* Required work *
1. In the discussion of undefined behavior below, rewrite the passage between "It would be better" and "in point: Quake).", inclusive, changing "compilers" to "toolchains".
2. Condense the paragraph of the discussion of undefined behavior that begins "UB as it is currently implemented" into a shorter version that keeps its main points.
3. Extend the discussion of undefined behavior below, picking up right after its final sentence.

| HN Mirror

Y	Hacker News new \| ask \| show \| jobs

by Asooka 533 days ago

It would be better if compilers were fixed. Current treatment of UB is insane. The default should be no UB and a pragma that lets you turn it on for specific parts. That used to be the case and some of the world's most performant software was written for compilers that didn't assume no pointer aliasing nor no integer overflow (case in point: Quake).

The big problem, apart from "memcpy is a bit tedious to write", is that it is impossible to guarantee absence of UB in a large program. You will get inlined functions from random headers and suddenly someone somewhere is "dereferencing" a pointer by storing it as a reference, and then your null pointer checks are deleted. Or an integer overflows and your "i>=0" array bounds assert is deleted. I have seen that happen several times and each time the various bits of code all look innocent enough until you sit down and thoroughly read each function and the functions it calls and the functions they call. So we compile with the worst UB turned off (null is a valid address, integers can overflow, pointers can alias, enums can store any integer) and honestly, we cannot see a measurable difference in performance.

UB as it is currently implemented is simply an enormous footgun. It would be a lot more useful if there were a profiler that could find parts of the code, which would benefit from UB optimisations. Then we could focus on making those parts UB-safe, add asserts for the debug/testing builds, and turn on more optimisations for them. I am quite certain nobody can write a fully UB-free program. For example, did you know that multiplying two "unsigned short" variables is UB? Can you guarantee that across all the template instantiations for custom vector types you've written you never multiply unsigned shorts? I'll leave it as an exercise to the reader as to why that is.

2 comments

dzaima 532 days ago

Strict aliasing in particular is very dependent on coding style; I too just turn it off with essentially no harm, but certain styles of code that don't involve carefully manually CSEing everything might benefit a good bit (though with it being purely type-based imo it's not that useful).

Outside of freestanding/kernel scenarios, null treatment shouldn't affect anything, and again can similarly benefit probably a decent amount of code by removing what is unquestionably just dead code. There's the question of pointer addition resulting in/having an argument of null being UB, which is rather bad for offsetof shenanigans or misusing pointers as arbitrary data, but that's a question of provenance, not anything about null.

Global integer overflow UB is probably the most questionable thing in that list, and I'd quite prefer having separate wrap-on-overflow and UB-on-overflow types (allowing having unsigned UB-on-overflow too). That said, even having had multiple cases of code that could hit integer overflow and thus UB, I don't recall any of them actually resulting in the compiler breaking things (granted, I know not to write a+1<a & similar for signed ints), whereas I have had a case where the compiler "fixed" the code, turning a `a-b < 0` into the more correct (at least in the scenario in question) `a<b`!

* Stored data *
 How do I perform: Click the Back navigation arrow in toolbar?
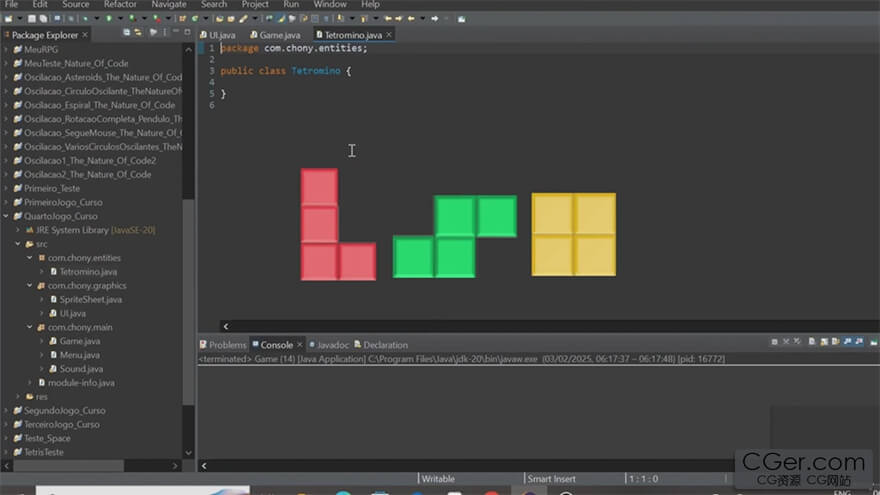coord(410,18)
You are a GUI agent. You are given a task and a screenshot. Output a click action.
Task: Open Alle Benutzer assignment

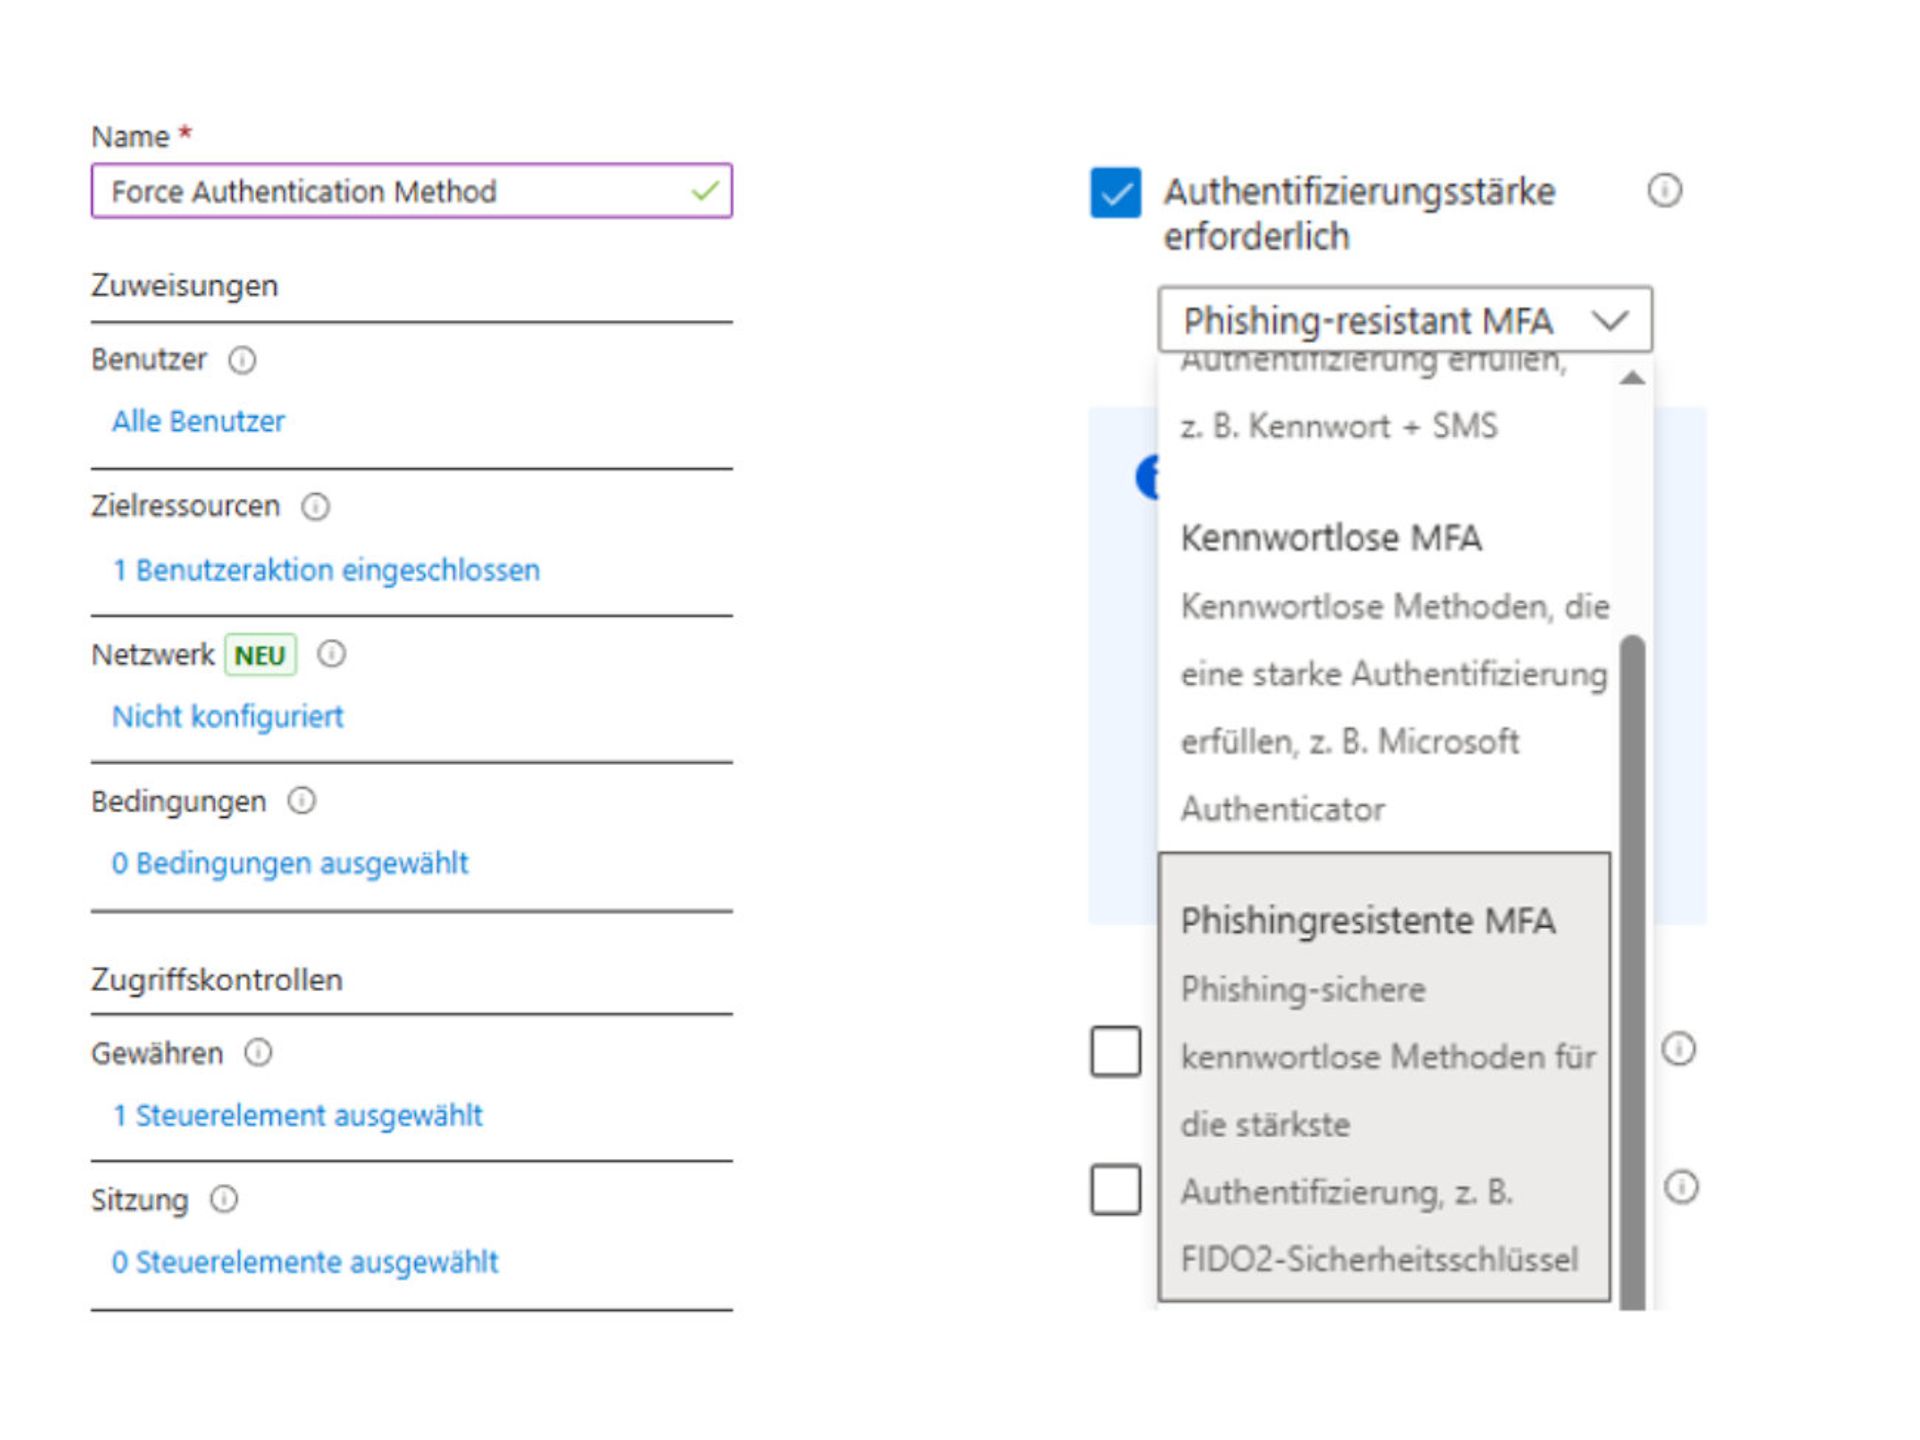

* Solved tasks *
1.
It would be better if toolchains were fixed. Current treatment of UB is insane. The default should be no UB and a pragma that lets you turn it on for specific parts. That used to be the case and some of the world's most performant software was written for toolchains that didn't assume no pointer aliasing nor no integer overflow (case in point: Quake).

2. Undefined behavior, as currently implemented, is an enormous footgun. A profiler that finds code that would benefit from UB optimizations would be more useful, because those parts could then be made UB-safe, given asserts in debug/testing builds, and optimized further. The author doubts anyone can write a fully UB-free program. As an example, multiplying two "unsigned short" variables is UB, and it is hard to guarantee that no template instantiation for custom vector types ever does so.

3.
I do think that it would make sense to have an easy uniform way to choose some specific behavior for most kinds of UB.

link

imtringued 533 days ago

There is no point in talking with the people that worship UB for the sake of UB.

They don't understand that one of the biggest barriers to developers writing and adopting more C in their projects is the random jankiness that you get from the compilers. Instead they make C this elite thing for the few people who have read every single line of C code they themselves compiled and ran on their Gentoo installation. Stuff like having no bounds checks is almost entirely irrelevant outside of compute kernels. It doesn't get you much performance, because the branches are perfectly predictable. It merely reduces code size.

There is also the problem that the C development culture is uttlery backwards compared even to the semiconductor industry. If you want to have these ultra optimized release builds, then your development builds must scream when they encounter UB and it also means that no C program or library without an extensive test suite should be allowed onto any Linux distribution's package repository. Suddenly the cost of C programming appears to be unaffordably high.

link

ncruces 532 days ago

> Stuff like having no bounds checks is almost entirely irrelevant outside of compute kernels. It doesn't get you much performance, because the branches are perfectly predictable. It merely reduces code size.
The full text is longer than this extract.